AbdelrahmanElhawary opened a new pull request, #17143:
URL: https://github.com/apache/iceberg/pull/17143
### Problem Context
Apache Iceberg supports reading Parquet files with `TIMESTAMP_MILLIS`
annotations by converting the millisecond values to Iceberg's internal
microsecond representation ($\times 1000$). While this scaling logic works
correctly for `PLAIN` encoded pages (via `TimestampMillisReader`), it is
completely bypassed when a column is entirely dictionary-encoded (e.g., columns
with duplicate or low-cardinality values, like a batch extraction timestamp).

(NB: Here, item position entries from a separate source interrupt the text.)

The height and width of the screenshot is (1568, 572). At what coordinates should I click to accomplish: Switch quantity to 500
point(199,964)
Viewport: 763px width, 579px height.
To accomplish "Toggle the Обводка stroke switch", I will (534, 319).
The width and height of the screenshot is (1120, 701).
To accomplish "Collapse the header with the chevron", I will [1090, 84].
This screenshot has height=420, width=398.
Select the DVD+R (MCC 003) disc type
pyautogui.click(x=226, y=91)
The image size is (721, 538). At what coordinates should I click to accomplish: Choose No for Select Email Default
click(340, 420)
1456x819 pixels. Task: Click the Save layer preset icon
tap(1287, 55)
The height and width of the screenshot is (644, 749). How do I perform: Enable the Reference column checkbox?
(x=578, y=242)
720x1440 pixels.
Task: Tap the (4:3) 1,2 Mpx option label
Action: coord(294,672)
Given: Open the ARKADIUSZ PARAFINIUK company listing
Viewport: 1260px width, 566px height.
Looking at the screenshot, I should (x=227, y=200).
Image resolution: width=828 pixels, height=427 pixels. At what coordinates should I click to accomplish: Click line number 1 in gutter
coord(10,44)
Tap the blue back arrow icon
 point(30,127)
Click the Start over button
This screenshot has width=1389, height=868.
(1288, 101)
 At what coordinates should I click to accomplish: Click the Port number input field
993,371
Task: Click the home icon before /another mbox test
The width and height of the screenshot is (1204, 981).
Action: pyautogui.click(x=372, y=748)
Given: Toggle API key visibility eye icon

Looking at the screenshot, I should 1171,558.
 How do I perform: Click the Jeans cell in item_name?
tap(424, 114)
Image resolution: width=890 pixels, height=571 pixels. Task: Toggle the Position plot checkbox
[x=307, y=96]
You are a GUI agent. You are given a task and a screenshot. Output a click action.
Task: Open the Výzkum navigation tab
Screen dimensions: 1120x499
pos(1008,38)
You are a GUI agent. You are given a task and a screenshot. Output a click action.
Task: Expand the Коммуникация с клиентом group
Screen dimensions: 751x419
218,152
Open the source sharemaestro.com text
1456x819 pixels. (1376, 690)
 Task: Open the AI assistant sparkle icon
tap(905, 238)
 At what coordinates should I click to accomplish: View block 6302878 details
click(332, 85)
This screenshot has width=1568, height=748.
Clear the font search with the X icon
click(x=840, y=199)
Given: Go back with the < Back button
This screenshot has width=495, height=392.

When this optimization occurs, the values are displayed as incorrect dates
in the year 1970 because raw millisecond values are treated as microseconds.
Closes #17135
### Root Cause Analysis
In `VectorizedArrowReader#read`, the engine checks whether a column segment
produces a dictionary-encoded vector:
```
boolean dictEncoded =
vectorizedColumnIterator.producesDictionaryEncodedVector();
if (vectorizedColumnIterator.hasNext()) {
if (dictEncoded) {
vectorizedColumnIterator.dictionaryBatchReader().nextBatch(vec, -1,
nullabilityHolder);
} else {
switch (readType) { ... }
}
}
```
If `dictEncoded` is true, the reader completely bypasses the type-specific
switch statement—which normally maps to `ReadType.TIMESTAMP_MILLIS` and uses
the correct `TimestampMillisReader`. Instead, it shortcuts by populating a
generic `IntVector` with raw dictionary IDs and attaches the raw Parquet
`Dictionary` object straight to the `VectorHolder` returned to Spark.
When Spark eventually decodes these IDs via` Dictionary#decodeToLong(id)`,
it receives unscaled milliseconds from the raw Parquet metadata, resulting in
corrupted timestamps.
### Solution
The fix intercepts the raw Parquet `Dictionary` inside
`VectorizedArrowReader#setRowGroupInfo` right after initialization.
If the column's modern `LogicalTypeAnnotation` indicates it is a `TIMESTAMP`
with `TimeUnit.MILLIS` precision, the dictionary is wrapped in a proxy wrapper.
This proxy intercepts calls to` decodeToLong(int id)` and scales the returned
values to microseconds.
This approach resolves the bug gracefully:
It fixes the issue on the optimized dictionary-passthrough path.